**** Task data

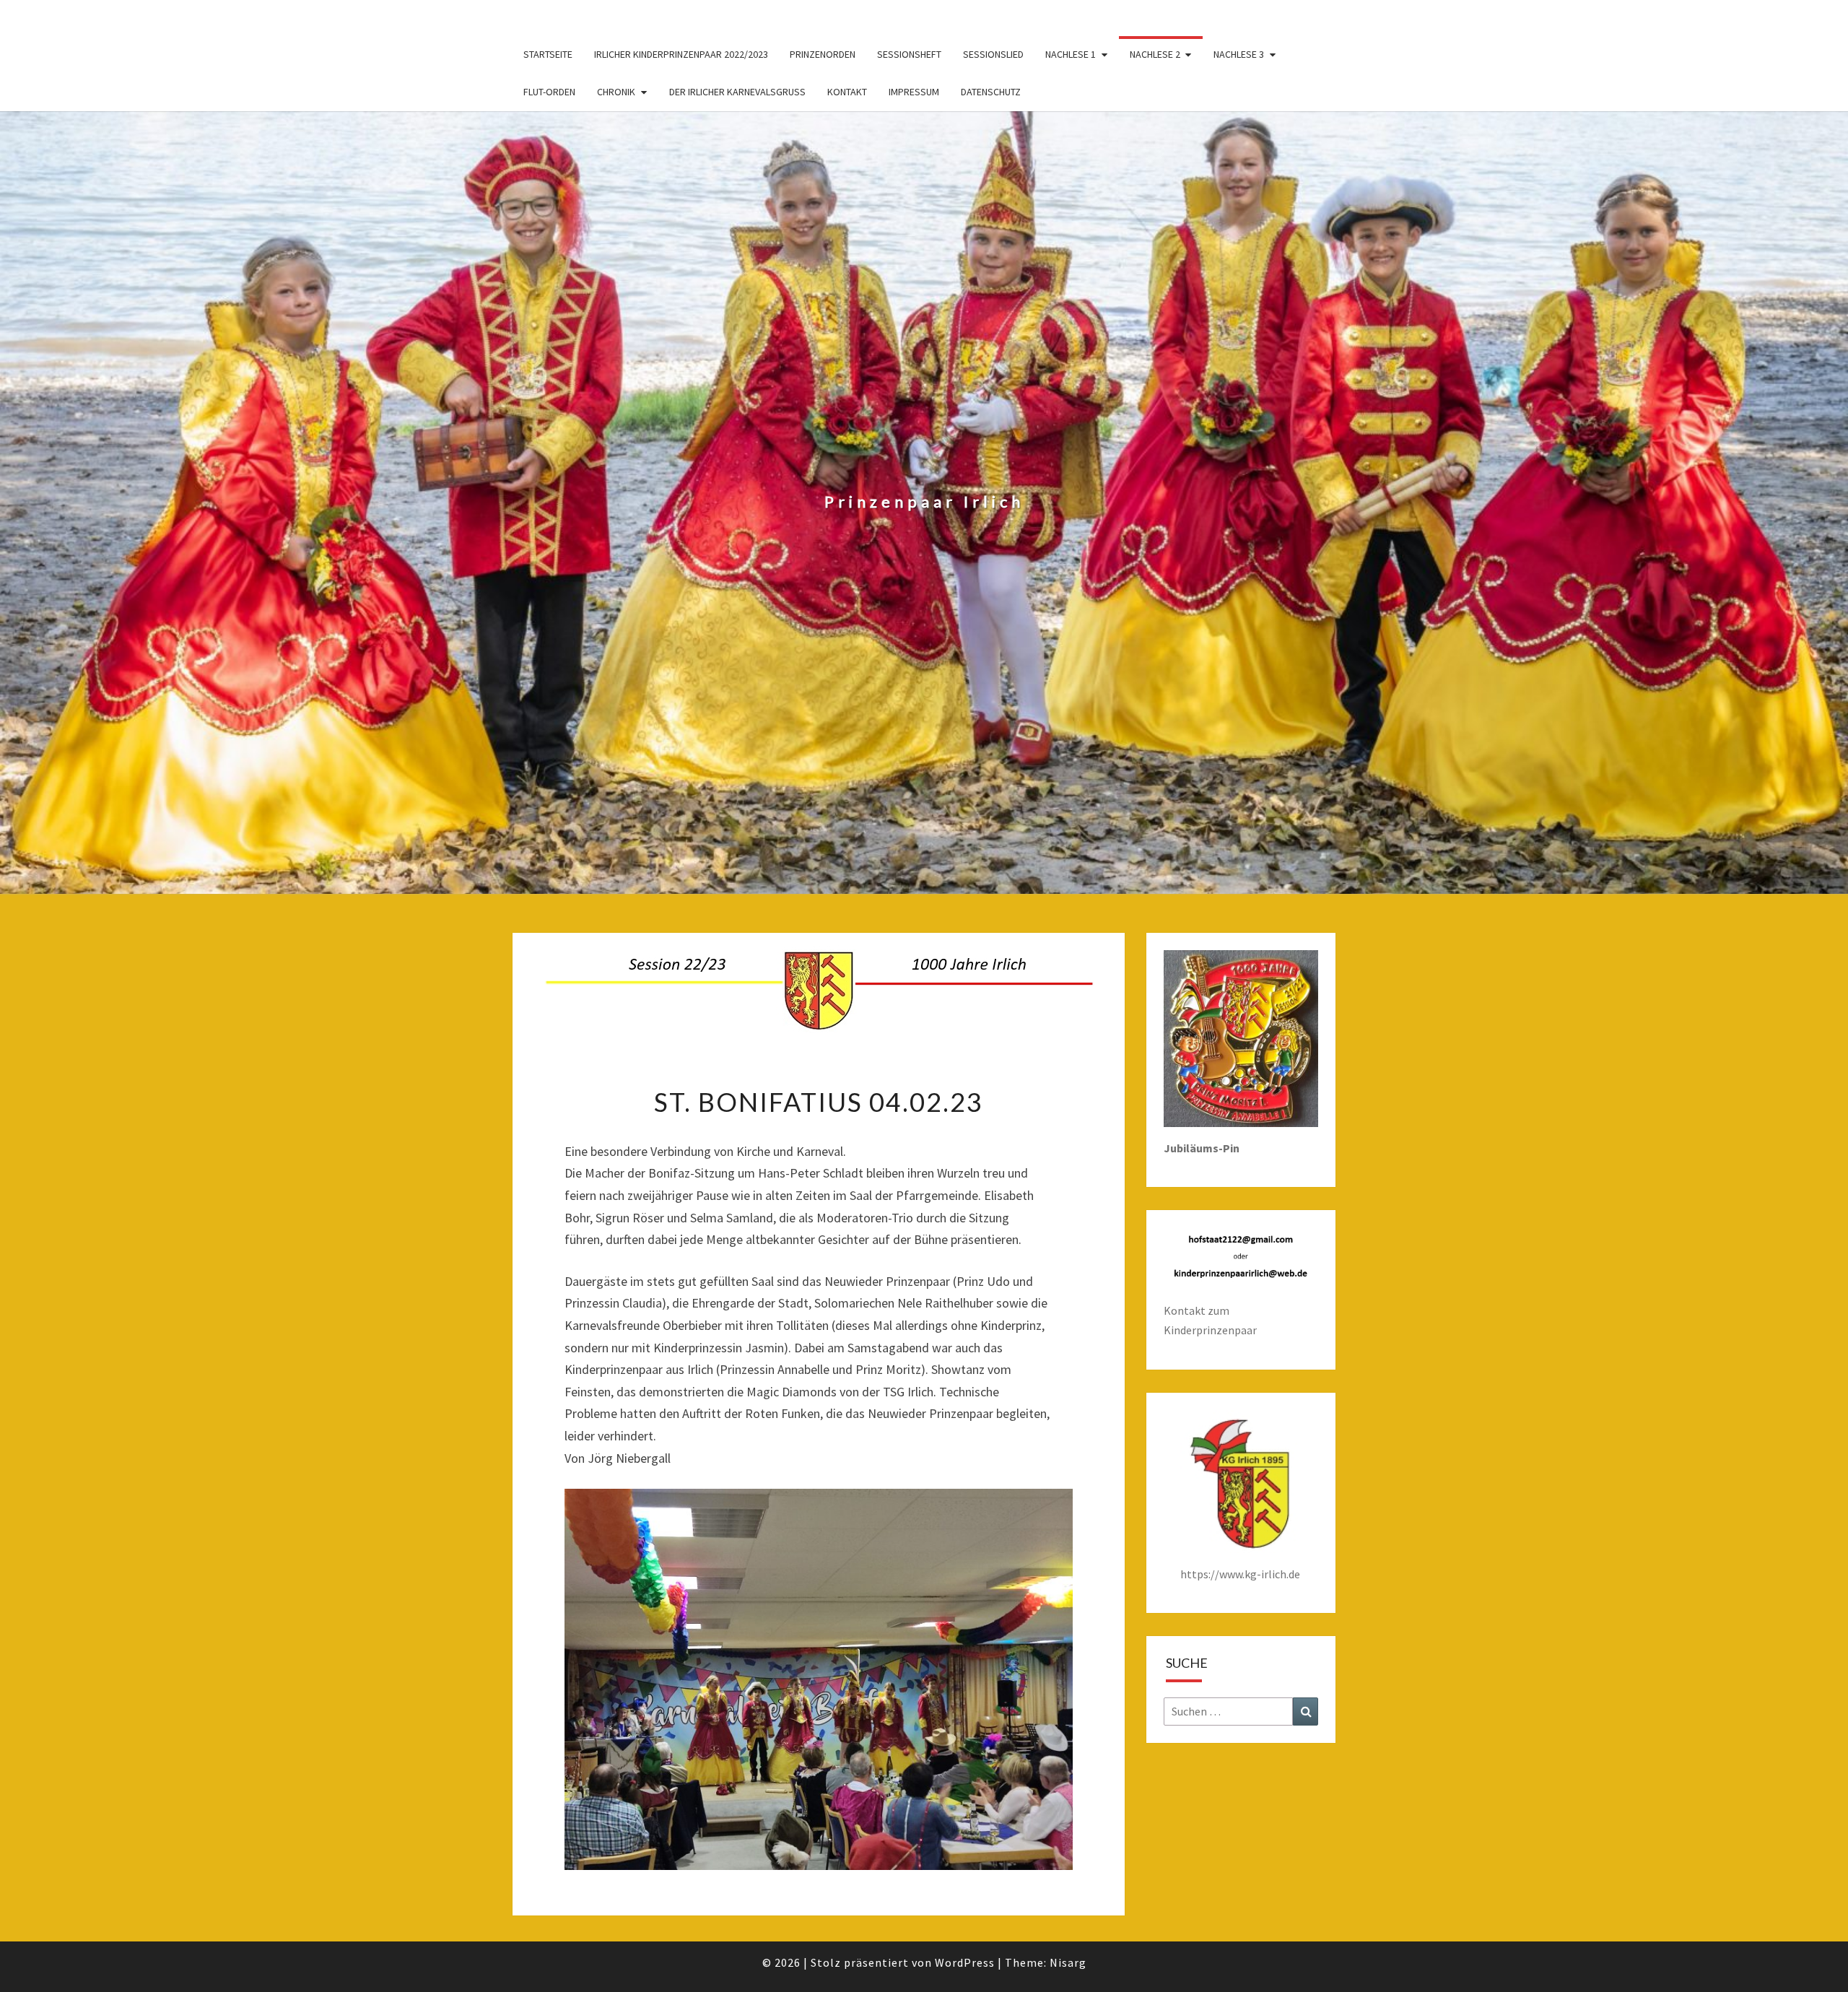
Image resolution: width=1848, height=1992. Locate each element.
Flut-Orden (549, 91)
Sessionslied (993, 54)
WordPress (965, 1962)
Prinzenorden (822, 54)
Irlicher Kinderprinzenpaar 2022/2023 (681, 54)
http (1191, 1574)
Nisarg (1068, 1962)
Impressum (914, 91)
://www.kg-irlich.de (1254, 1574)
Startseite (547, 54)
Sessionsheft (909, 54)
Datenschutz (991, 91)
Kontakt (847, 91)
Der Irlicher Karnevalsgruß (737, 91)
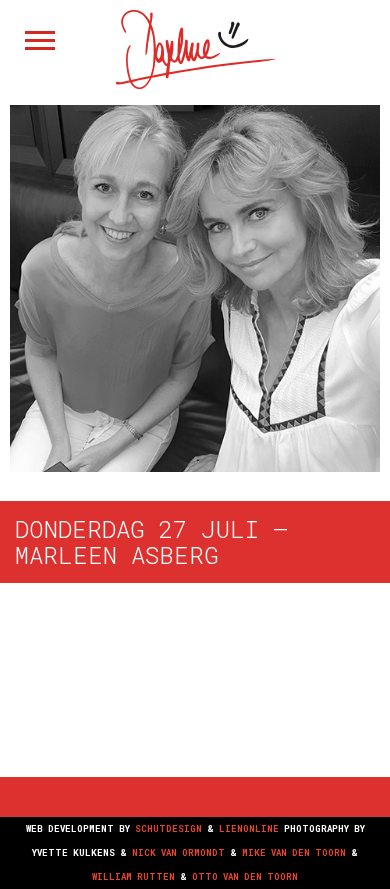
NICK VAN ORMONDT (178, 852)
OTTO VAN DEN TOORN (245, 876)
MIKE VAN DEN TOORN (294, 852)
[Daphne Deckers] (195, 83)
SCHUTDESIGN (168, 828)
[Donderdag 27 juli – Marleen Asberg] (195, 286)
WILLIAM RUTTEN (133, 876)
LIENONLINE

********

A verbatim copy of every record is to be produced, and pictures are to be excluded from it.

*Task output*
Image resolution: width=1848, height=1992. Locate each element.
Flut-Orden (549, 91)
Sessionslied (993, 54)
WordPress (965, 1962)
Prinzenorden (822, 54)
Irlicher Kinderprinzenpaar 2022/2023 (681, 54)
http (1191, 1574)
Nisarg (1068, 1962)
Impressum (914, 91)
://www.kg-irlich.de (1254, 1574)
Startseite (547, 54)
Sessionsheft (909, 54)
Datenschutz (991, 91)
Kontakt (847, 91)
Der Irlicher Karnevalsgruß (737, 91)
NICK VAN ORMONDT (178, 852)
OTTO VAN DEN TOORN (245, 876)
MIKE VAN DEN TOORN (294, 852)
[Daphne Deckers] (195, 83)
SCHUTDESIGN (168, 828)
[Donderdag 27 juli – Marleen Asberg] (195, 286)
WILLIAM RUTTEN (133, 876)
LIENONLINE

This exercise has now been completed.